> What the task requires
Between the line containing "Given: Open the hamburger Menu icon" and the line containing "Viewport: 1300px width, 600px height." lies a run of lines; give that run again exactly, with both of those lines, and nothing else from the entries below.

> Entries taken from a collection
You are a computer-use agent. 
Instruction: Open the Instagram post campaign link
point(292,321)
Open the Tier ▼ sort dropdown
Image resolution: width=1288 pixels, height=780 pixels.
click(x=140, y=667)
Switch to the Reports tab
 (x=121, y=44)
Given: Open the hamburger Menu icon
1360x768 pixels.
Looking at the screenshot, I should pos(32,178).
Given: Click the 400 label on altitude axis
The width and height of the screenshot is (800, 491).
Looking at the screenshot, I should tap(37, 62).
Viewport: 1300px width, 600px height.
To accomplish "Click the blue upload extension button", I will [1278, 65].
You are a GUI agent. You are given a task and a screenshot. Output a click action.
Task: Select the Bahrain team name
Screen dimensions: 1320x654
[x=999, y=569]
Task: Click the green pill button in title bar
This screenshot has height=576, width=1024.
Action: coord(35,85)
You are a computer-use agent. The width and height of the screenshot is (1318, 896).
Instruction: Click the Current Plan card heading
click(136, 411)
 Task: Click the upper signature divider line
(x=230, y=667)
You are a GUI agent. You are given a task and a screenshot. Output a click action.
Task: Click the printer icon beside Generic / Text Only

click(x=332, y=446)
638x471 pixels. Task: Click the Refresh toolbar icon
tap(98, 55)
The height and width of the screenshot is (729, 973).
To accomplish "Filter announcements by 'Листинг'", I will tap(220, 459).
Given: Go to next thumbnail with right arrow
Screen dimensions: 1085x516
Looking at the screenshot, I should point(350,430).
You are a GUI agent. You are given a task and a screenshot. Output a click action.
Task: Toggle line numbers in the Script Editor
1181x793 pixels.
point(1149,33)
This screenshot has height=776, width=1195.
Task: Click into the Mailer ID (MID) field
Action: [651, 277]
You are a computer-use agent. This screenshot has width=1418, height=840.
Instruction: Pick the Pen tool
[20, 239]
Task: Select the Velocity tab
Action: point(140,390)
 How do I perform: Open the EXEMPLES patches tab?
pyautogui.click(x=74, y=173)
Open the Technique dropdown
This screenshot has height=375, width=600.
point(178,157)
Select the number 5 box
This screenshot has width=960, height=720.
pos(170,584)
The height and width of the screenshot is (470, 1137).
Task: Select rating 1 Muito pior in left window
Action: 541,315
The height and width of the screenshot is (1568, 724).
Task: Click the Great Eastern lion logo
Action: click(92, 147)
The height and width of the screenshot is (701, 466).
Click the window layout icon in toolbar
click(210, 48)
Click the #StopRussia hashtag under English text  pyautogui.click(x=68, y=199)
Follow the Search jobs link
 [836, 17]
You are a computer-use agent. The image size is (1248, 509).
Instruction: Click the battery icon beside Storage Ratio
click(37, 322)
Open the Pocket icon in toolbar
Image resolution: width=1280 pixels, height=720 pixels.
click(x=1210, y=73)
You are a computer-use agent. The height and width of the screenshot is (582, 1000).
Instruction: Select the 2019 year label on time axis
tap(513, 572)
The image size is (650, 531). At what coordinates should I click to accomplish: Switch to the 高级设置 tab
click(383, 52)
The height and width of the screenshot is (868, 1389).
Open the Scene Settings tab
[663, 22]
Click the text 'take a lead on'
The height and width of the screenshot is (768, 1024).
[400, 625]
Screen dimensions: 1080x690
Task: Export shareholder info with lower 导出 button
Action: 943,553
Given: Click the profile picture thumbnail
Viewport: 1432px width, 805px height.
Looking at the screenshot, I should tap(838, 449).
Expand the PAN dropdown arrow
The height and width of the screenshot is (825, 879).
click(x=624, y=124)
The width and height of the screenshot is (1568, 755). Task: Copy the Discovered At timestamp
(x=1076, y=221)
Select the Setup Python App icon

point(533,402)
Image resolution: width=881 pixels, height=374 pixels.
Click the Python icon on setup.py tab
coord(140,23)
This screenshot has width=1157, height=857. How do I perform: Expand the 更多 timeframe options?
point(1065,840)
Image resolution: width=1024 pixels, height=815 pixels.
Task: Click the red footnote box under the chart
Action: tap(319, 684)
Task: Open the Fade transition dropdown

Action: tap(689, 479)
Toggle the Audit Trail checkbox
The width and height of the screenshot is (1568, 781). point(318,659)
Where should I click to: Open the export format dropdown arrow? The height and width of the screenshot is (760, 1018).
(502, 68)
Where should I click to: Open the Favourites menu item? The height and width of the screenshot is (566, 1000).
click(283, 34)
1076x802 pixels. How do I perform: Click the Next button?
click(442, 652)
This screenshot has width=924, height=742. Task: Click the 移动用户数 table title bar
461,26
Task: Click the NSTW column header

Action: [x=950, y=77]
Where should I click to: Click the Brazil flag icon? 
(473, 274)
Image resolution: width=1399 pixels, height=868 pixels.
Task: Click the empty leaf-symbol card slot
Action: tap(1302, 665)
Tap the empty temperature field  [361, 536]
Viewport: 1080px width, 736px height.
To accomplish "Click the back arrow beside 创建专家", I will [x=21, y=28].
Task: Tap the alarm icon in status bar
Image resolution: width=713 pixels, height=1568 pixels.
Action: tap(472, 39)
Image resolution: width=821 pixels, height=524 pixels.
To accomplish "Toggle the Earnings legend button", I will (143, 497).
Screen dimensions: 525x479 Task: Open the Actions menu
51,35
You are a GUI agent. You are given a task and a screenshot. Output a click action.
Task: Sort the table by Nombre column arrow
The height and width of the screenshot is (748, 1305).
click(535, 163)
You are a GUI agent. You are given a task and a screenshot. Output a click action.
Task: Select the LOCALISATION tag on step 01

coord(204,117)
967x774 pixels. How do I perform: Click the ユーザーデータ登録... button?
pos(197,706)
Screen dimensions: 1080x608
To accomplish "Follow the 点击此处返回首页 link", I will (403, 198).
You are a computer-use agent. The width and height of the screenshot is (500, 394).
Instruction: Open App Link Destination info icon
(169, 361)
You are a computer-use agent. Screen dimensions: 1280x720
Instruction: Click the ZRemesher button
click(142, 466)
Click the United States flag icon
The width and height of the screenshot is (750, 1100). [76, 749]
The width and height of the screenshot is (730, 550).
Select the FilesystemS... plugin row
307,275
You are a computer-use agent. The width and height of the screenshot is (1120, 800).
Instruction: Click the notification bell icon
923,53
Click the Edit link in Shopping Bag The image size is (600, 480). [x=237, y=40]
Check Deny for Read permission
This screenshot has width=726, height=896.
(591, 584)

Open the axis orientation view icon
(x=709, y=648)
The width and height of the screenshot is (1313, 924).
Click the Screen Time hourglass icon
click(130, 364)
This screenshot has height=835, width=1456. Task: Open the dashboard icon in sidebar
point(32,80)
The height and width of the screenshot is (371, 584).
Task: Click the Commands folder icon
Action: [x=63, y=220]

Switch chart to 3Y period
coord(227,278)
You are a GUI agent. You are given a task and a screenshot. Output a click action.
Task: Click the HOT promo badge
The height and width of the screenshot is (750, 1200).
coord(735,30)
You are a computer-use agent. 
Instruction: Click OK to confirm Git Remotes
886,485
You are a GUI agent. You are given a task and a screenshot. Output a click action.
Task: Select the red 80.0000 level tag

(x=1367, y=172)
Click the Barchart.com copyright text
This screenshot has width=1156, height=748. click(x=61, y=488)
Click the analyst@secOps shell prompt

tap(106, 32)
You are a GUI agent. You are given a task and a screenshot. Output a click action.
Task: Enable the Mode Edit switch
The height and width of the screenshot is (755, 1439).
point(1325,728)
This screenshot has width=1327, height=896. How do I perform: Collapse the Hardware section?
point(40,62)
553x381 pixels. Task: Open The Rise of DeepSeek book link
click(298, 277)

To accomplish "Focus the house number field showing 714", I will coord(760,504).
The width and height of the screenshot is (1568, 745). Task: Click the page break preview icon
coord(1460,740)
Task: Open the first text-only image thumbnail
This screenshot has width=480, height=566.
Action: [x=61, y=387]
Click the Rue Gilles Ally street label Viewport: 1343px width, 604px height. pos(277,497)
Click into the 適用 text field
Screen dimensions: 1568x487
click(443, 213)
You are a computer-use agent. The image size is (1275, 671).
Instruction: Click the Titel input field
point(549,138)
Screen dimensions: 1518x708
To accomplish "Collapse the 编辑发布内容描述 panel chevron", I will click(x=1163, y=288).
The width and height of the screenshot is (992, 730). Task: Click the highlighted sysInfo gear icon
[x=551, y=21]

> Reply
Given: Open the hamburger Menu icon
1360x768 pixels.
Looking at the screenshot, I should pos(32,178).
Given: Click the 400 label on altitude axis
The width and height of the screenshot is (800, 491).
Looking at the screenshot, I should tap(37, 62).
Viewport: 1300px width, 600px height.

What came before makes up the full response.